Le 7 juin, lors de son assermentation, le président ukrainien, Petro Porochenko, a fait une promesse à son peuple: obtenir rapidement un cessez-le-feu dans l'est du pays. Le cessez-le-feu serait le prélude à la mise en oeuvre d'un plan de paix dont le président a exposé les 14 points à son homologue russe, Vladimir Poutine, lors d'une longue conversation téléphonique, mardi soir.

Si le président a rendu public son entretien avec Poutine devant des militaires qu'il rencontrait mercredi, il s'est montré avare de commentaires sur les contours du plan. Il a tout au plus lancé que «le plan de paix débute avec mon ordre de cessez-le-feu unilatéral», se gardant de préciser exactement à quel moment les armes allaient se taire. Il a dit espérer recevoir rapidement le soutien de tous les participants impliqués dans le conflit.

Selon des informations qui circulent dans les médias ukrainiens, le plan de paix contiendrait des propositions sur l'accroissement des pouvoirs des régions, une plus grande autonomie dans la gestion de leurs budgets, le soutien à la langue russe, des élections locales et une amnistie pour les combattants qui déposeront les armes. Si ces propositions sont calquées sur les revendications des prorusses, leur mérite ne pourra être apprécié que lorsque ceux-ci en auront pris connaissance lors de négociations officielles.

Or, le lancement de négociations exige d'abord de répondre à un certain nombre de questions: où se tiendront les pourparlers? Quelle forme prendra la table de négociations? Qui présidera les discussions? Qui sera invité? Quels sujets seront abordés? Autant de préalables qui peuvent se transformer rapidement en obstacles parfois difficiles à surmonter.
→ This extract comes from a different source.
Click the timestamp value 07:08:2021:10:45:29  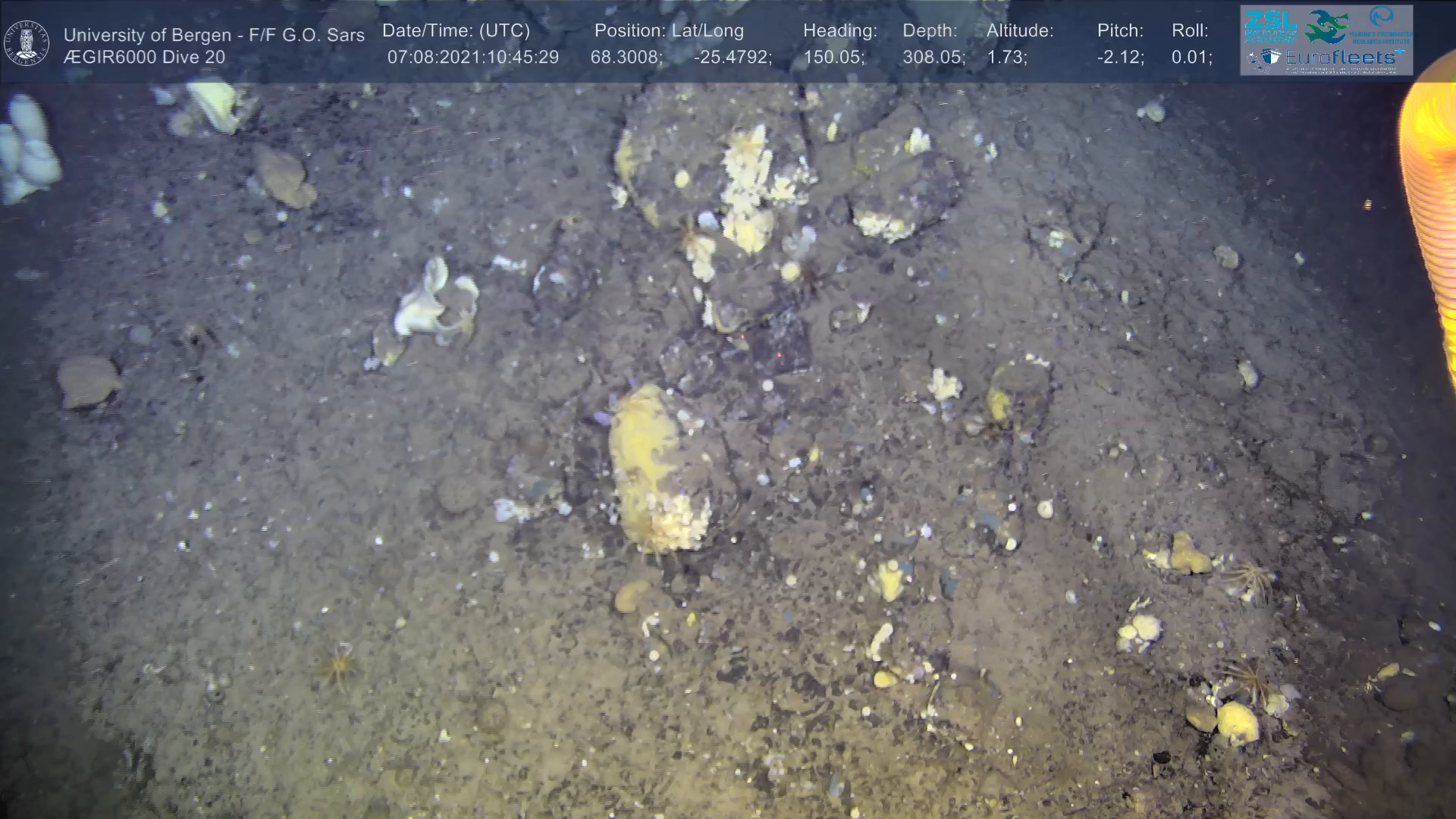coord(472,58)
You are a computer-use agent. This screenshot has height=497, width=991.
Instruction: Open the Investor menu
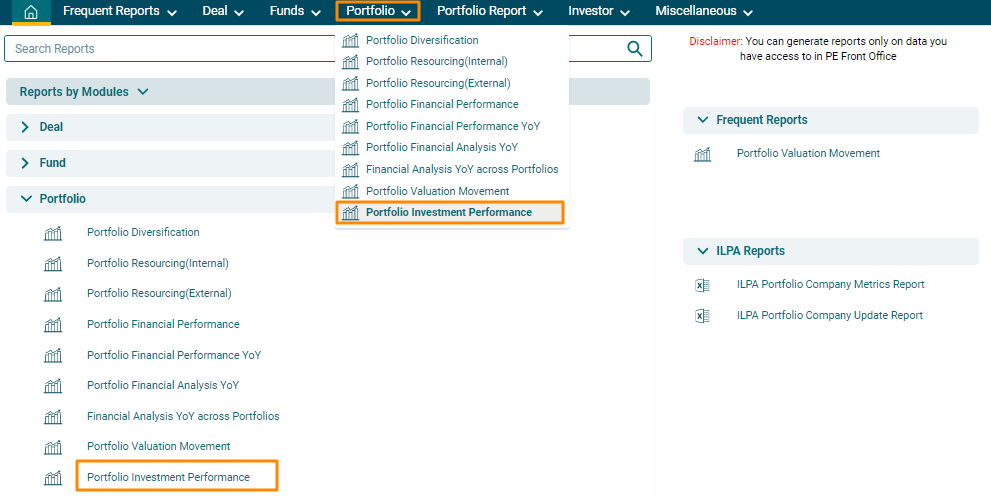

Par exemple, lors des discussions visant à lancer des négociations de paix en Syrie en janvier dernier à Genève, le médiateur Lakhdar Brahimi a fait plusieurs fois la navette entre les représentants du gouvernement de Damas et ceux des rebelles à la seule fin de les convaincre de s'asseoir à la même table. Le face à face a finalement eu lieu, mais la conférence de paix a avorté.

Il y a plus important: en supposant que les négociations commencent, elles risquent de se heurter à ce qui demeure caché, à des non-dits, comme c'est actuellement le cas avec les négociations sur la réunification de Chypre. Il y aura 40 ans cette année que Chypriotes grecs et turcs négocient une formule qui leur permettrait de vivre ensemble de nouveau. Or, il est très clair que l'enlisement des négociations sur le statut de l'île n'a rien à voir avec le partage du pouvoir entre les communautés chypriotes. Il y a quelque chose de plus profond qui explique cette situation et qui a trait aux questions identitaires et religieuses.

Lorsque les Turcs ont envahi le nord de Chypre, ils ont invoqué la nécessité de protéger les Chypriotes turcs, de confession musulmane, des «exactions» réelles ou imaginaires des Chypriotes grecs, de confession orthodoxe. Ils ont poussé leur agression jusqu'à pratiquer une politique de nettoyage ethnique où des milliers de Grecs ont été expulsés et même tués. Ces événements ont laissé des blessures profondes entre les deux communautés, blessures qui semblent aujourd'hui insurmontables.

Dans l'est de l'Ukraine, nous sommes, d'une certaine façon, confrontés à une problématique similaire. Le territoire n'est pas occupé par les forces russes, mais tant Moscou que les prorusses ont usé de violence et ont posé des gestes à fortes consonances identitaires qui sont autant de ruptures avec le reste de l'Ukraine. Il serait donc surprenant qu'une simple dévolution de pouvoirs ou le rétablissement de la langue russe soient suffisants pour régler le conflit. Le coeur du problème est ailleurs. Dès lors, la paix n'est pas pour demain.